Signed-off-by: Frank Ch. Eigler <fche@redhat.com>
diff --git a/debuginfod/ChangeLog b/debuginfod/ChangeLog
index 2872d66..8de8852 100644
--- a/debuginfod/ChangeLog
+++ b/debuginfod/ChangeLog
@@ -1,3 +1,17 @@
+2021-02-04  Frank Ch. Eigler <fche@redhat.com>
+
+	PR27092 low-memory handling
+	* debuginfod.cxx (fdcache_mintmp): New parameter, with cmd-line option.
+	(parse_opt): Parse it.
+	(main): Default it.
+	(statfs_free_enough_p): New function.
+	(libarchive_fdcache::*): Call it to trigger emergency fdcache flush.
+	(thread_main_scanner): Call it to report filesystem fullness metrics.
+	(groom): Ditto.
+	(set/add_metric): Take double rather than int64_t values.
+	(archive_exception): Propagate suberror to metric label.
+	(main): Detect pthread creation fatal errors properly.
+
 2021-02-02  Frank Ch.

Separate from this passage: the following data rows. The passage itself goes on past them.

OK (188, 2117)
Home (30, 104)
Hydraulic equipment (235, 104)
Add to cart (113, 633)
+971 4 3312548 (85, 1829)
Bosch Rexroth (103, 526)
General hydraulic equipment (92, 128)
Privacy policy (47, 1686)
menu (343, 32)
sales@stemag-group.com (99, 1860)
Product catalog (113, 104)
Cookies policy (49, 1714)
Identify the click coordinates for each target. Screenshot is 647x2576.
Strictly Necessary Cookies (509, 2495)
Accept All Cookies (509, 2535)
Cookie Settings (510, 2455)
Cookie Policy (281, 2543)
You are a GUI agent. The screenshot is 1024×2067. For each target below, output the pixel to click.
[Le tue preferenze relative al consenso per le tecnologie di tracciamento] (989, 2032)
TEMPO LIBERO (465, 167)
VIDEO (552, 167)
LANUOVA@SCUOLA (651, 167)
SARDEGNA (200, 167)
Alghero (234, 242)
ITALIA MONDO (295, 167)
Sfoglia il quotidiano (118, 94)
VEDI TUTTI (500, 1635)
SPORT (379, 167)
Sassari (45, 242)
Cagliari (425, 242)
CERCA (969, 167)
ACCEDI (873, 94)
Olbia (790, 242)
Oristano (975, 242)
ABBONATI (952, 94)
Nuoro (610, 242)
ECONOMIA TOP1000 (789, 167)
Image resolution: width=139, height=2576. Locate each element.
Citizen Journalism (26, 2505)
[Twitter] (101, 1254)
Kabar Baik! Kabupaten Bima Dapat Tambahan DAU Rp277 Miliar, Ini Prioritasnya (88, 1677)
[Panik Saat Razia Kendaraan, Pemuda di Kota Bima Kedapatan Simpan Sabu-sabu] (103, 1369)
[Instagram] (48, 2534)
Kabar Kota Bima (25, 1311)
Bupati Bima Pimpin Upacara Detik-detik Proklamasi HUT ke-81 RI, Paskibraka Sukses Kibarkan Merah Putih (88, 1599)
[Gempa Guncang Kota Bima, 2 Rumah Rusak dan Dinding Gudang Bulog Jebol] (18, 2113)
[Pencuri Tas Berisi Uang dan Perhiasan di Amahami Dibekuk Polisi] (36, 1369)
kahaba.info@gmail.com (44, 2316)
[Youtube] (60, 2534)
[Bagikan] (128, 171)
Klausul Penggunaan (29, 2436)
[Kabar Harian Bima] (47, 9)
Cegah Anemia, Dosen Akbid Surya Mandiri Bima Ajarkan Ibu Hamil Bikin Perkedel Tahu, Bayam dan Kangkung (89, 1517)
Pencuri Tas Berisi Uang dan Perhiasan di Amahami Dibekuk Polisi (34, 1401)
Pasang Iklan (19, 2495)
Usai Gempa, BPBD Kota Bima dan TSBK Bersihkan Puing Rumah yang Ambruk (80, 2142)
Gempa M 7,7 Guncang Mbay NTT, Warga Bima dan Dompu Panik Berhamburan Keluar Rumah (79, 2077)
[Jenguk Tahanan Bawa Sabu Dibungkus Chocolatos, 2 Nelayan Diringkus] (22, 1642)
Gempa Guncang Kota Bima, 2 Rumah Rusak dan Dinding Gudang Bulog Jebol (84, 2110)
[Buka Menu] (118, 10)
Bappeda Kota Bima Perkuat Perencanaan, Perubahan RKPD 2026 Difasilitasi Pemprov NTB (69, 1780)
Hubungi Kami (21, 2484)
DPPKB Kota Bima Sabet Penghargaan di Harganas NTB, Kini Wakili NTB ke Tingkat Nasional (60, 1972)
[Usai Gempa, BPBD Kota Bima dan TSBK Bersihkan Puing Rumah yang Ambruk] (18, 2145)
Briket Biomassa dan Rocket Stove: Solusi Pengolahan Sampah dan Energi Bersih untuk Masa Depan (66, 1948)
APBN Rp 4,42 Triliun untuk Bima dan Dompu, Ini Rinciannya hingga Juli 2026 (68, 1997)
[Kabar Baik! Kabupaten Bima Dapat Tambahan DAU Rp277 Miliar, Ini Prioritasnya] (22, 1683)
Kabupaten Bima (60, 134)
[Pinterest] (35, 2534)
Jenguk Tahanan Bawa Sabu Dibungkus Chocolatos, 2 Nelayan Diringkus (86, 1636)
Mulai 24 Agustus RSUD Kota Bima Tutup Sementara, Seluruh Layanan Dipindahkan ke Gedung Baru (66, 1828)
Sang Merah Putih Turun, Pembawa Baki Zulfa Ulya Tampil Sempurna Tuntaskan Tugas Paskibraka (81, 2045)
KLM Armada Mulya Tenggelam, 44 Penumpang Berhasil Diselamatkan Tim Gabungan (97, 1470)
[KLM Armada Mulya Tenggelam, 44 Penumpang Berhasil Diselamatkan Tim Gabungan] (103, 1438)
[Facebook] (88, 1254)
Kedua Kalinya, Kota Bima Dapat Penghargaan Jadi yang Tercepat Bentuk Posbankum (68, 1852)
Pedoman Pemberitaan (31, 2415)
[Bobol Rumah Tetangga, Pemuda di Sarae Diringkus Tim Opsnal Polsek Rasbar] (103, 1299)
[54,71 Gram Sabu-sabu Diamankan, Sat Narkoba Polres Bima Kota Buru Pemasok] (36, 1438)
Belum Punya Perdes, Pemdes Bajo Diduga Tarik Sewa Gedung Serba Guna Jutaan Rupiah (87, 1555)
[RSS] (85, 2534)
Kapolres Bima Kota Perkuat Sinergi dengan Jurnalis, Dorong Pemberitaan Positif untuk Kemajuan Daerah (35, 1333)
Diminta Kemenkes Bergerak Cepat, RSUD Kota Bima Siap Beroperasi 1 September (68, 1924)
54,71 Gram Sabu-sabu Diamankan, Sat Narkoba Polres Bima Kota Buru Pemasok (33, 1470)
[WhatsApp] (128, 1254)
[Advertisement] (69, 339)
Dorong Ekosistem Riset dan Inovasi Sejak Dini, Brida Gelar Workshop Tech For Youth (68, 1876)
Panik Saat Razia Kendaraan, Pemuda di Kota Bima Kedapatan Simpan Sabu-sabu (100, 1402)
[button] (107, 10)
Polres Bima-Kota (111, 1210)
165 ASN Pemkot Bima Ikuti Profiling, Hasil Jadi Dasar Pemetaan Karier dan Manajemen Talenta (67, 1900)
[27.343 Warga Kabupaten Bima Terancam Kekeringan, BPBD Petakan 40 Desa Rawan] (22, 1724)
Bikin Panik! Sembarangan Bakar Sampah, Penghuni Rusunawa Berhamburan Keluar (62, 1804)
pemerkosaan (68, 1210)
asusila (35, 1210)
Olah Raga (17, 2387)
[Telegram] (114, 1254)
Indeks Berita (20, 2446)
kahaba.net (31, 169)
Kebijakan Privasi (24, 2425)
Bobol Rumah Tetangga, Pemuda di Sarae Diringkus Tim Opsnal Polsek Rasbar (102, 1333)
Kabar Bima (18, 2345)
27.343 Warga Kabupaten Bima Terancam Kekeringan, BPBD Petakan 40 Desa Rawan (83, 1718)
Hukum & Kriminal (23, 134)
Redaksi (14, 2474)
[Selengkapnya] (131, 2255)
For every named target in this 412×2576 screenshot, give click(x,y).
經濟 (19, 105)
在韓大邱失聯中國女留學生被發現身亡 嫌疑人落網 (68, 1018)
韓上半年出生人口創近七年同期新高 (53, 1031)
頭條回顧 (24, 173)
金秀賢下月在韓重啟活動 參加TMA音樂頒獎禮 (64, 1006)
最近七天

Eigler <fche@redhat.com>
 
 	PR27323
diff --git a/debuginfod/debuginfod.cxx b/debuginfod/debuginfod.cxx
index c9c0dc9..b34eacc 100644
--- a/debuginfod/debuginfod.cxx
+++ b/debuginfod/debuginfod.cxx
@@ -365,6 +365,8 @@
    { "fdcache-mbs", ARGP_KEY_FDCACHE_MBS, "MB", 0, "Maximum total size of archive file fdcache.", 0 },
 #define ARGP_KEY_FDCACHE_PREFETCH 0x1003
    { "fdcache-prefetch", ARGP_KEY_FDCACHE_PREFETCH, "NUM", 0, "Number of archive files to prefetch into fdcache.", 0 },
+#define ARGP_KEY_FDCACHE_MINTMP 0x1004
+   { "fdcache-mintmp", ARGP_KEY_FDCACHE_MINTMP, "NUM", 0, "Minimum free space% on tmpdir.", 0 },
    { NULL, 0, NULL, 0, NULL, 0 }
   };
 
@@ -408,19 +410,20 @@
 static long fdcache_fds;
 static long fdcache_mbs;
 static long fdcache_prefetch;
+static long fdcache_mintmp;
 static string tmpdir;
 
-static void set_metric(const string& key, int64_t value);
+static void set_metric(const string& key, double value);
 // static void inc_metric(const string& key);
 static void set_metric(const string& metric,
                        const string& lname, const string& lvalue,
-                       int64_t value);
+                       double value);
 static void inc_metric(const string& metric,
                        const string& lname, const string& lvalue);
 static void add_metric(const string& metric,
                        const string& lname, const string& lvalue,
-                       int64_t value);
-// static void add_metric(const string& metric, int64_t value);
+                       double value);
+// static void add_metric(const string& metric, double value);
 
 class tmp_inc_metric { // a RAII style wrapper for exception-safe scoped increment & decrement
   string m, n, v;
@@ -452,7 +455,7 @@
     double deltas = (ts_end.tv_sec - ts_start.tv_sec)
       + (ts_end.tv_nsec - ts_start.tv_nsec)/1.e9;
 
-    add_metric (m + "_milliseconds_sum", n, v, (deltas*1000));
+    add_metric (m + "_milliseconds_sum", n, v, (deltas*1000.0));
     inc_metric (m + "_milliseconds_count", n, v);
   }
 };
@@ -539,6 +542,9 @@
     case ARGP_KEY_FDCACHE_PREFETCH:
       fdcache_prefetch = atol (arg);
       break;
+    case ARGP_KEY_FDCACHE_MINTMP:
+      fdcache_mintmp = atol (arg);
+      break;
     case ARGP_KEY_ARG:
       source_paths.insert(string(arg));
       break;
@@ -582,7 +588,7 @@
 {
   sqlite_exception(int rc, const string& msg):
     reportable_exception(string("sqlite3 error: ") + msg + ": " + string(sqlite3_errstr(rc) ?: "?")) {
-    inc_metric("error_count","sqlite3",sqlite3_errstr(rc));    
+    inc_metric("error_count","sqlite3",sqlite3_errstr(rc));
   }
 };
 
@@ -603,7 +609,7 @@
   }
   archive_exception(struct archive* a, const string& msg):
     reportable_exception(string("libarchive error: ") + msg + ": " + string(archive_error_string(a) ?: "?")) {
-    inc_metric("error_count","libarchive",msg);
+    inc_metric("error_count","libarchive",msg + ": " + string(archive_error_string(a) ?: "?"));
   }
 };
 
@@ -1092,6 +1098,23 @@
 }
 
 
+// Estimate available free space for a given filesystem via statfs(2).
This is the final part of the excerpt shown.